ExecuteLambdaOperator(
    task_id='task_with_execute_lambda_operator',
    airflow_context_to_lambda_payload=lambda c: {"date": c["execution_date"].strftime('%Y-%m-%d')   },
    additional_payload={"param1": "value1", "param2": 21},
    lambda_function_name="LambdaFunctionName"
)

Above task executes AWS Lambda function LambdaFunctionName with payload:

{
  "date": "2018-08-01",
  "param1": "value1",
  "param2": 21
}

where date is equal to execution_date of airflow dag.
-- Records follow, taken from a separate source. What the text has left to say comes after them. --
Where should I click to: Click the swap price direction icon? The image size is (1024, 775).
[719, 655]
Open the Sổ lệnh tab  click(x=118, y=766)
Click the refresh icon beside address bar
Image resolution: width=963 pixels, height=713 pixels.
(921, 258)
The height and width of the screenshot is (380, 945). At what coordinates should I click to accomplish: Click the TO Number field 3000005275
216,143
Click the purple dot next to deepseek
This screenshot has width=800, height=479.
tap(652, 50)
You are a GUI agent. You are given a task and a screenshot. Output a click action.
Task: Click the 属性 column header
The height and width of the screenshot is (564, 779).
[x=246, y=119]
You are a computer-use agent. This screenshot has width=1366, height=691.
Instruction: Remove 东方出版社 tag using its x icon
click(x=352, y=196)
This is extracted by airflow_context_to_lambda_payload function from airflow context dictionary.

AWS Redshift

ExecuteRedshiftQueryOperator

Execute Redshift query.

Example:

DROP Redshift table:

ExecuteRedshiftQueryOperator(
    task_id='drop_table',
    redshift_conn_id='redshift_dev',
    query='DROP TABLE IF EXISTS TEST_TABLE'
)

Query depending on execution date

Query can be constructed based on Airflow context, especially execution date.

Example:

ExecuteRedshiftQueryOperator(
    task_id='delete_from_table',
    redshift_conn_id='redshift_dev',
    query=lambda c: "DELETE FROM TABLE TEST_TABLE WHERE MONTH = '{y}-{m}'".format(y=c["execution_date"].year, m=c["execution_date"].strftime("%m"))
)

ExecuteCopyToRedshiftOperator

Execute Redshift COPY command.

Example 1 - append data:

ExecuteCopyToRedshiftOperator(
    task_id='redshift_copy_append',
    redshift_conn_id='redshift_dev',
    s3_bucket='bucket',
    s3_key='key',
    redshift_schema='public',
    table='table',
    iam_role='iam_role',
    mode='append'
)

Example 2 - overwrite table:

ExecuteCopyToRedshiftOperator(
    task_id='redshift_copy_overwrite',
    redshift_conn_id='redshift_dev',
    s3_bucket='bucket',
    s3_key='key',
    redshift_schema='public',
    table='table',
    iam_role='iam_role',
    mode='overwrite',
    copy_params=['CSV']
)

ExecuteUnloadFromRedshiftOperator

Execute Redshift UNLOAD command.

ExecuteUnloadFromRedshiftOperator(
    task_id='redshift_unload',
    redshift_conn_id='redshift_dev',
    select_statement='SELECT * FROM TABLE',
    s3_bucket='bucket',
    s3_key='key',
    iam_role='iam_role',
    unload_params=["DELIMITER AS ';'", "GZIP"]
)

S3 key dependent on airflow context

Source S3 key can be constructed using custom Python function based on airflow context.

Example:

ExecuteCopyToRedshiftOperator(
    s3_key=lambda context: "year={y}/month={m}/day={d}/".format(y=context["execution_date"].year, m=context["execution_date"].strftime("%m"), d=context["execution_date"].strftime("%d"))
)